On Tue, Jan 27, 2015 at 10:28:26PM +0100, Tim Hentenaar wrote:
> On Tue, Jan 27, 2015 at 09:51:29PM +0100, Denys Vlasenko wrote:
> > Hmm, I think it's a sign-extension bug. Can you try replacing
> > 
> > tv.tv_sec = timeout_end - monotonic_sec();
> > 
> > with
> > 
> > tv.tv_sec = (int)(timeout_end - monotonic_sec());
> > 
> > I suspect this will fix the behavior.
> 
> When I make that change, I get:
> 
>     movq    $0, -872(%rbp)  #, tv.tv_usec
>     subl    %eax, %ecx  # D.8486, D.8486
>     testl   %r14d, %r14d    #
>     movslq  %ecx, %rax  # D.8486,
>     movq    %rax, -880(%rbp)    # D.8494, tv.tv_sec
>     je  .L101   #,
>     testq   %rax, %rax  # D.8494
>     jle .L192   #,
> 
> Hmm... Looking at the assembly before the change, it's moving eax -> edx
> instead of sign-extending, while here (with the explicit cast) it
> sign-extends the result. It then generates the proper jump instruction
> to boot.
> 
> Perhaps it wrongly assumes that since the operands for the subtraction
> are 32-bit unsigned integers, that the result will be also unsigned.
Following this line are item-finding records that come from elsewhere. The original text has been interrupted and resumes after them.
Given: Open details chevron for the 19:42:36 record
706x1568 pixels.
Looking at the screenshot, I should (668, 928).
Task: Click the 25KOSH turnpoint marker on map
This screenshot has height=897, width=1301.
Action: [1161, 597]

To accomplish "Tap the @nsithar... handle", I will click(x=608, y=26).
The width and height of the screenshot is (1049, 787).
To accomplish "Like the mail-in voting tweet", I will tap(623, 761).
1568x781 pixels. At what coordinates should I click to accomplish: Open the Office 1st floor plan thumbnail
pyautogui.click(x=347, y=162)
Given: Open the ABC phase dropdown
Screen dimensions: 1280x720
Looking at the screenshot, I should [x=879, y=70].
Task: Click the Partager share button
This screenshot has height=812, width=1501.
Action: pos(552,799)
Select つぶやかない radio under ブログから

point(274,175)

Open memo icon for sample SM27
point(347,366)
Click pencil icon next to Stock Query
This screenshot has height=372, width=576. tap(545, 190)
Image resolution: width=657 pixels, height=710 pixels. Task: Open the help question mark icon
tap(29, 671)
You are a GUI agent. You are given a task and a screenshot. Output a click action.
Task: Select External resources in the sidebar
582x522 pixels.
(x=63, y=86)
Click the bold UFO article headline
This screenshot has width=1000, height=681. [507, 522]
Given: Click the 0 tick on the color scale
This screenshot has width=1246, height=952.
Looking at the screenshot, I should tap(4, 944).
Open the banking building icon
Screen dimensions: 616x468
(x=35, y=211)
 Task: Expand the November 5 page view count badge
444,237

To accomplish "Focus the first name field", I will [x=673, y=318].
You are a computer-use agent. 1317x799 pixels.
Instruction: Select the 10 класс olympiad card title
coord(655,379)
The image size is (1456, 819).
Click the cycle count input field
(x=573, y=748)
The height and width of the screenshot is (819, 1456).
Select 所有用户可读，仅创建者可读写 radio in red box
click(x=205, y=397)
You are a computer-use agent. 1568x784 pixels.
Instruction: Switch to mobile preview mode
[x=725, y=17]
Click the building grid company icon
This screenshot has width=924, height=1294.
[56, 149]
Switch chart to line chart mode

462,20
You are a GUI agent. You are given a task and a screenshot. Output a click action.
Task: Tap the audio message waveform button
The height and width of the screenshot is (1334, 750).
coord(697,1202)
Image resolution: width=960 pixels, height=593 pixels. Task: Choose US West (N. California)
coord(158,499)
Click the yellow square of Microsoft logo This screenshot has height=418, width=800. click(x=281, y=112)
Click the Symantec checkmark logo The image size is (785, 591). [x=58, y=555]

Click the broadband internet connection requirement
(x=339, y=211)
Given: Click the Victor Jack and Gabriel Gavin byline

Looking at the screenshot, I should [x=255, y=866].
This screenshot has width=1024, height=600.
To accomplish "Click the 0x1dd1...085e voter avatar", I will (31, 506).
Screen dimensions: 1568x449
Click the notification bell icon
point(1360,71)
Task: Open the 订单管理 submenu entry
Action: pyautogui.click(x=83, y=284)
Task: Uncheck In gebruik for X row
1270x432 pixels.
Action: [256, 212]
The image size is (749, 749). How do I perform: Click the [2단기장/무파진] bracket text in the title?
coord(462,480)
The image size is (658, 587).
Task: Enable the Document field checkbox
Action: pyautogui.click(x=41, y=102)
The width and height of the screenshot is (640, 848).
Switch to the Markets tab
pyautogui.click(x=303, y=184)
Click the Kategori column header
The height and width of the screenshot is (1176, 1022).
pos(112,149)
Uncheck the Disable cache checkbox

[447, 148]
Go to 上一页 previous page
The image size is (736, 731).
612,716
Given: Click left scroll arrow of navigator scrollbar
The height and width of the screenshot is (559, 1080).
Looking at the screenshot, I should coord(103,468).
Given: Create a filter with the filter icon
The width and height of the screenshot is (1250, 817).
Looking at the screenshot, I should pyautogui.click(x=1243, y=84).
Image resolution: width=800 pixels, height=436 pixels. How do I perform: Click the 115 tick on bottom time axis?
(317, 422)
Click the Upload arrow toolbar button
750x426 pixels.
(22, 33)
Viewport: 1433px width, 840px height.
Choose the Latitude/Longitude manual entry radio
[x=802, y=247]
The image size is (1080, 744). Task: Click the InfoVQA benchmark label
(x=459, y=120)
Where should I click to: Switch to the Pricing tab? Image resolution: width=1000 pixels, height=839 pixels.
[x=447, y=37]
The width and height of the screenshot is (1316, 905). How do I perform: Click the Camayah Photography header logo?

Then,
> the sign-extension gets optimized away. Then, making the cast explicit
> forces gcc to sign-extend the result.

This is not a wrong assumption. The result of unsigned subtraction is
unsigned, and it's computed via modular arithmetic.

The problem is that the semantics of the C code as written are wrong,
not anything weird done by the compiler in translating it.